*Extracted material*:
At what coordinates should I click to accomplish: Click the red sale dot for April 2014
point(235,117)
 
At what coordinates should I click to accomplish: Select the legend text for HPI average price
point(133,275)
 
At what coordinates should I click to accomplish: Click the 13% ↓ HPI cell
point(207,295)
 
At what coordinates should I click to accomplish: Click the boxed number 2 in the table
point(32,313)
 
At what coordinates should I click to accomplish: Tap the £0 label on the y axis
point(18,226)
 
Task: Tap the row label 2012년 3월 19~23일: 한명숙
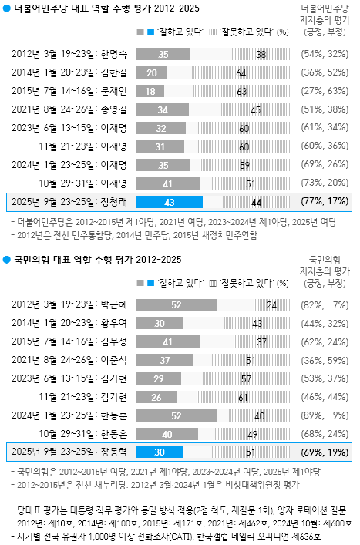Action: tap(71, 55)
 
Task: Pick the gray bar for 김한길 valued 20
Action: tap(152, 72)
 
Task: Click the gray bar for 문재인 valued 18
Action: tap(150, 91)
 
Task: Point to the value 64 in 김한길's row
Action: tap(241, 72)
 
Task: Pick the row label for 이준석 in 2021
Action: tap(71, 359)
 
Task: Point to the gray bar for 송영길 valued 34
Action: tap(163, 109)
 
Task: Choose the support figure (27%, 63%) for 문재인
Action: tap(323, 91)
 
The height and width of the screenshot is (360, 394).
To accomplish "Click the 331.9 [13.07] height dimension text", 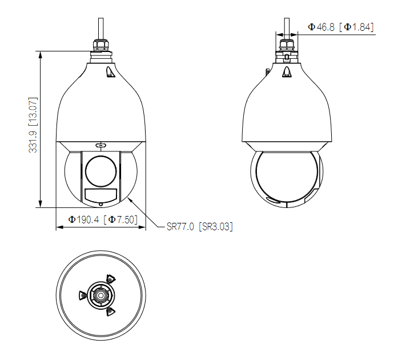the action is [33, 125].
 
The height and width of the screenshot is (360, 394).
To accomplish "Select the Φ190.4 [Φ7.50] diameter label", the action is [103, 219].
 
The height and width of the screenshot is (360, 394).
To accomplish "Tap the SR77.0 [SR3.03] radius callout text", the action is [200, 226].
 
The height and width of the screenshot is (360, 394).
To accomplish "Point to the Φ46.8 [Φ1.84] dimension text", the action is [341, 27].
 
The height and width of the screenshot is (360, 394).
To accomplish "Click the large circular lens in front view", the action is [100, 171].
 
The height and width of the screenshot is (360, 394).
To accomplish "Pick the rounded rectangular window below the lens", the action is [100, 195].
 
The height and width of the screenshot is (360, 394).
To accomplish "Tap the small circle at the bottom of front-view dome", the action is [100, 205].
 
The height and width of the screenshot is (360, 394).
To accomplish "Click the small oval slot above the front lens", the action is [100, 145].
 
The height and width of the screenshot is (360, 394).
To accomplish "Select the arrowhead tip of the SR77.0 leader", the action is [128, 198].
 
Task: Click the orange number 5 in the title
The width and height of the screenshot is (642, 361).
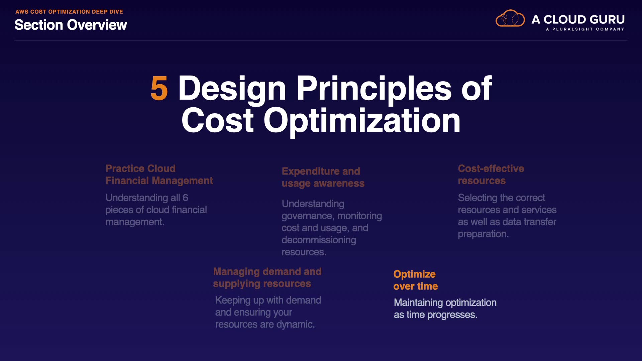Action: tap(159, 88)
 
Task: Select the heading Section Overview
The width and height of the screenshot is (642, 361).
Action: tap(71, 25)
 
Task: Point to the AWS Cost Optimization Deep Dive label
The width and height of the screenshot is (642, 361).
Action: tap(69, 12)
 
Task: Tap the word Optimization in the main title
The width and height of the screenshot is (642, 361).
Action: tap(362, 121)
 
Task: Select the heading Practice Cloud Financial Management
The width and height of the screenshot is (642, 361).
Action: tap(159, 174)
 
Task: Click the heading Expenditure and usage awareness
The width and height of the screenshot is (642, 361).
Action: tap(323, 177)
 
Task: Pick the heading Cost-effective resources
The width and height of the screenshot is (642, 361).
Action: tap(491, 174)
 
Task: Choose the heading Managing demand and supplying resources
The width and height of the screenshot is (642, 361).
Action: tap(267, 277)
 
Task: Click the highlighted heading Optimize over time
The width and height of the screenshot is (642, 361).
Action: tap(415, 280)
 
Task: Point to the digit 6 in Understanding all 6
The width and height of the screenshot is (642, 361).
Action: tap(185, 198)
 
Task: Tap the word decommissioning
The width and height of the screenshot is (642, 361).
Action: tap(319, 240)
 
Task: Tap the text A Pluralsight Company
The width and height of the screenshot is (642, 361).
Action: tap(585, 29)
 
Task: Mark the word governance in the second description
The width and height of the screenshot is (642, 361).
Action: tap(308, 216)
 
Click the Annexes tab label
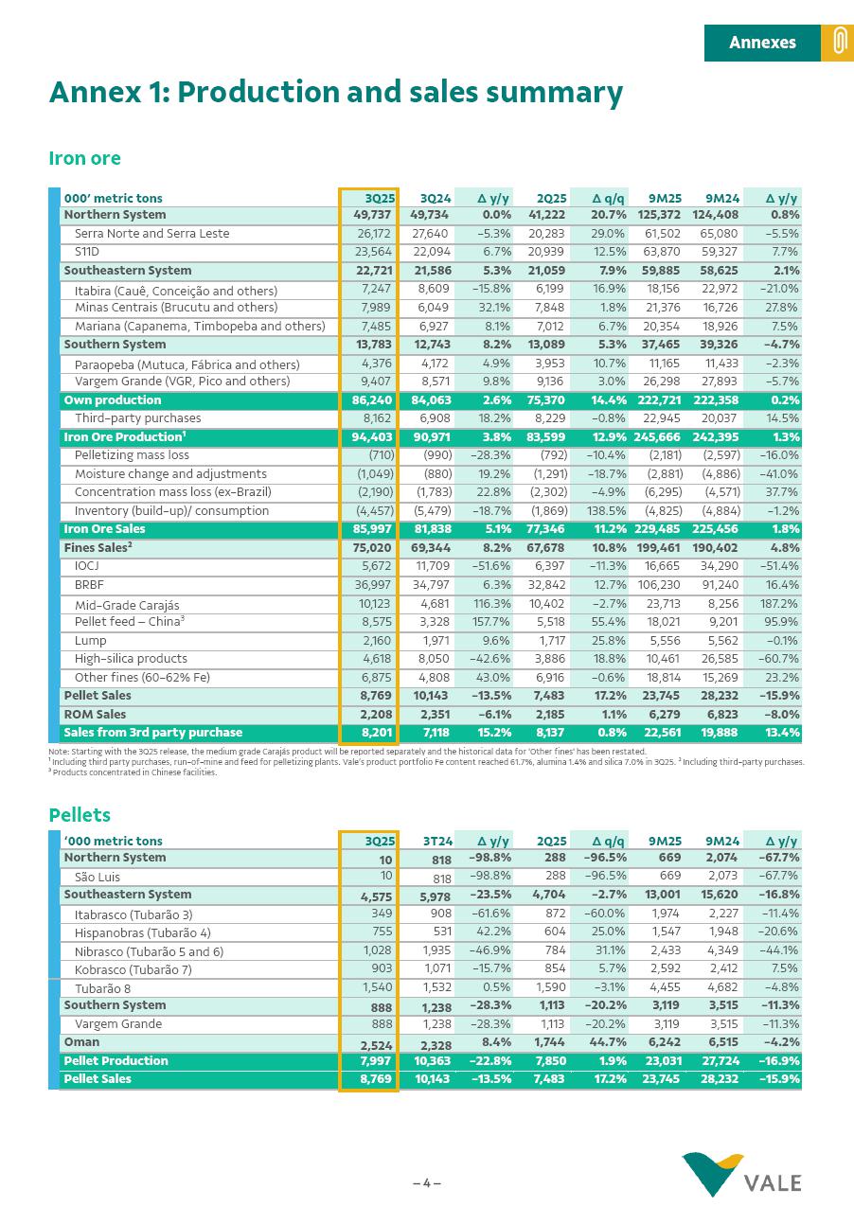[761, 43]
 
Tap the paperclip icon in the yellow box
[837, 43]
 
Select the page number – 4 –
[427, 1182]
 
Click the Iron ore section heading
[85, 158]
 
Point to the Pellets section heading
[80, 815]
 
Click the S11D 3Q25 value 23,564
[376, 252]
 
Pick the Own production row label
[99, 400]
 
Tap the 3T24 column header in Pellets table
[437, 841]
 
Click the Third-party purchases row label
[137, 418]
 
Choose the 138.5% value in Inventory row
[606, 511]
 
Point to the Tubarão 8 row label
[102, 988]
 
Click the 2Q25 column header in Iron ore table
[551, 198]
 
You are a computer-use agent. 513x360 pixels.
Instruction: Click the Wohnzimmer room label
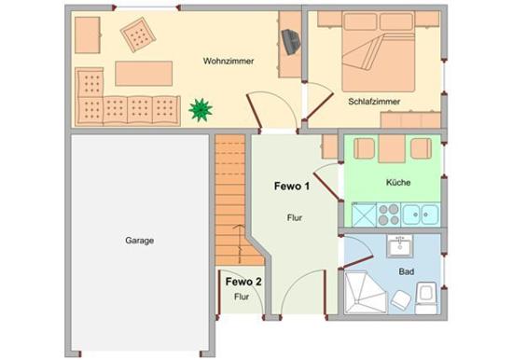tap(229, 62)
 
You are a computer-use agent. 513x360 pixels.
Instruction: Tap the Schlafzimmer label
tap(374, 102)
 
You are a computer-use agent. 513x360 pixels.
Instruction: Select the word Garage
tap(139, 241)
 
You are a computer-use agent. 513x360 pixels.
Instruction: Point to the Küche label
tap(398, 182)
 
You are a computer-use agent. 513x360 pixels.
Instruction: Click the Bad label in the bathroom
tap(407, 271)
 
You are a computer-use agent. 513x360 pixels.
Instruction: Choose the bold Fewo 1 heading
tap(292, 187)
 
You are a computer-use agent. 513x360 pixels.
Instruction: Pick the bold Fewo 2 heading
tap(243, 282)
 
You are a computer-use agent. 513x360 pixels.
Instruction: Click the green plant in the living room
tap(201, 110)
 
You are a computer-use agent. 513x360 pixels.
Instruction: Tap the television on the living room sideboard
tap(291, 42)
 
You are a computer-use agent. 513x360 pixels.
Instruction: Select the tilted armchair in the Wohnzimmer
tap(138, 35)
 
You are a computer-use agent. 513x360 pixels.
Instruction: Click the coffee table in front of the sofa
tap(144, 74)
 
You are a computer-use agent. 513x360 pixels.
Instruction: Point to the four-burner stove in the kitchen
tap(389, 215)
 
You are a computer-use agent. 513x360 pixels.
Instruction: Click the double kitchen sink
tap(421, 215)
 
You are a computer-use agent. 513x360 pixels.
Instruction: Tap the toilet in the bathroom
tap(426, 298)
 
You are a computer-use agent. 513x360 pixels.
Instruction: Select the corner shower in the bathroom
tap(366, 292)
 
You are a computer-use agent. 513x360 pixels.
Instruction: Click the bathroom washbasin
tap(399, 246)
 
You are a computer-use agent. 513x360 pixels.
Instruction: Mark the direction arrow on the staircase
tap(240, 243)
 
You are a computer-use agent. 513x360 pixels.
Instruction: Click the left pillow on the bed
tap(361, 21)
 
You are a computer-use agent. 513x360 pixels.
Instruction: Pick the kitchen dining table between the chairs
tap(392, 149)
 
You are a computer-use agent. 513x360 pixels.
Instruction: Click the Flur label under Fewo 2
tap(242, 297)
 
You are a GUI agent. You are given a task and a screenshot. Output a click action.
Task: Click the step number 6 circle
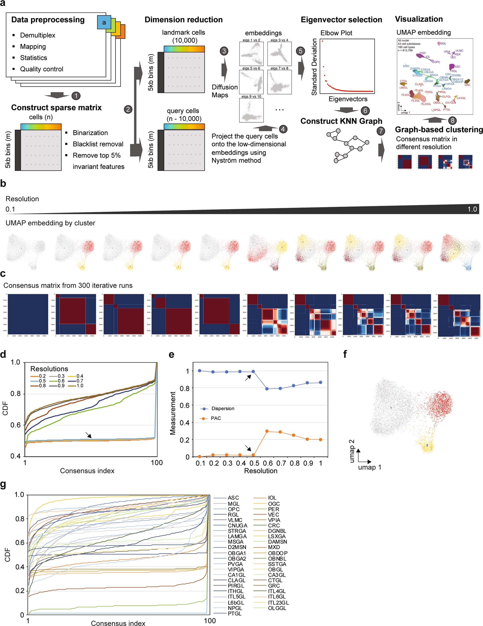click(365, 111)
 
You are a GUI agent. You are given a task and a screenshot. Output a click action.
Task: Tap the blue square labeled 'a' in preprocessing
click(104, 22)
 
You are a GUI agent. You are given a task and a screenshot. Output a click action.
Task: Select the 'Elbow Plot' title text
click(336, 33)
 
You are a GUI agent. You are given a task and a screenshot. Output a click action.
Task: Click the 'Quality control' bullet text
click(42, 69)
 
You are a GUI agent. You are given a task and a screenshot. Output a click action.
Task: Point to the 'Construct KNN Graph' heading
click(341, 121)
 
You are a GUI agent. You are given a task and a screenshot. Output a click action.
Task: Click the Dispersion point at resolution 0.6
click(267, 389)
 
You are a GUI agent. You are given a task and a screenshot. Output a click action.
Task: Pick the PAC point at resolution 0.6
click(267, 431)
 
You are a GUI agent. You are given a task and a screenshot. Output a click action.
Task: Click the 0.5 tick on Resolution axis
click(254, 463)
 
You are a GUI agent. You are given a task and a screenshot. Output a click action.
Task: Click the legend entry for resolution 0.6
click(61, 381)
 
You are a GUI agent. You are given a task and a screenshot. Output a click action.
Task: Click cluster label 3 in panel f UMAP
click(427, 445)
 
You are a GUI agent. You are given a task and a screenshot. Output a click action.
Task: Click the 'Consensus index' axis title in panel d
click(87, 471)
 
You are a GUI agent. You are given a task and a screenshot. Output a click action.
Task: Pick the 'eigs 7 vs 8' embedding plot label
click(279, 68)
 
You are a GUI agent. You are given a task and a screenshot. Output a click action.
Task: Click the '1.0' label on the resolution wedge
click(472, 209)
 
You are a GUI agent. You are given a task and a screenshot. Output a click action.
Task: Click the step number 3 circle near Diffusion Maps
click(224, 51)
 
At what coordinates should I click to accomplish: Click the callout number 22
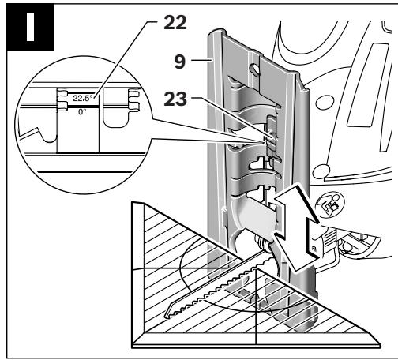pyautogui.click(x=175, y=23)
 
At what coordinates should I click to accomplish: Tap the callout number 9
pyautogui.click(x=180, y=62)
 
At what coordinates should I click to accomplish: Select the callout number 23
pyautogui.click(x=175, y=99)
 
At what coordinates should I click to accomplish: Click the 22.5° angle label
pyautogui.click(x=83, y=98)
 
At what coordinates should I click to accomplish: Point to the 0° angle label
pyautogui.click(x=82, y=112)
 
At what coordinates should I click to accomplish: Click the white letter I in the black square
pyautogui.click(x=30, y=27)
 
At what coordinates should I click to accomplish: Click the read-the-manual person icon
pyautogui.click(x=329, y=204)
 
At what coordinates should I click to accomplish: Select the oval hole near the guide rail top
pyautogui.click(x=254, y=69)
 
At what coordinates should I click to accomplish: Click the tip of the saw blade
pyautogui.click(x=166, y=316)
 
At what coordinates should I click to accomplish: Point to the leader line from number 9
pyautogui.click(x=201, y=60)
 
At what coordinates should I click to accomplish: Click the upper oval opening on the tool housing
pyautogui.click(x=325, y=103)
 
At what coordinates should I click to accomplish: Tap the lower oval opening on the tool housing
pyautogui.click(x=321, y=171)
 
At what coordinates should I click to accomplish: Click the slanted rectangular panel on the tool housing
pyautogui.click(x=368, y=85)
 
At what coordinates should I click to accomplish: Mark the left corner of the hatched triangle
pyautogui.click(x=133, y=203)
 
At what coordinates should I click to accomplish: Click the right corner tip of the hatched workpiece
pyautogui.click(x=380, y=344)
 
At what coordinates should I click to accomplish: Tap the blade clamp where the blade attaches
pyautogui.click(x=263, y=243)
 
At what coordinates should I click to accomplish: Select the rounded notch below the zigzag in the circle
pyautogui.click(x=48, y=136)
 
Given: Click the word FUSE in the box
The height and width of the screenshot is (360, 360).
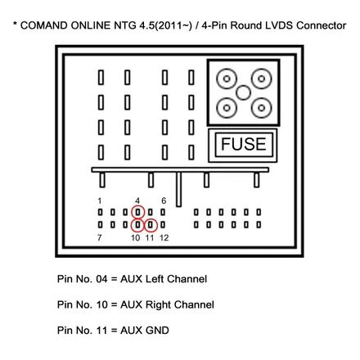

*Exercise requirements*: Filter the items above and copy every line that contains the string "step", matching case.

*Answer to the task*:
Task: Click the step number 6 circle
Task: Click the step number 3 circle near Diffusion Maps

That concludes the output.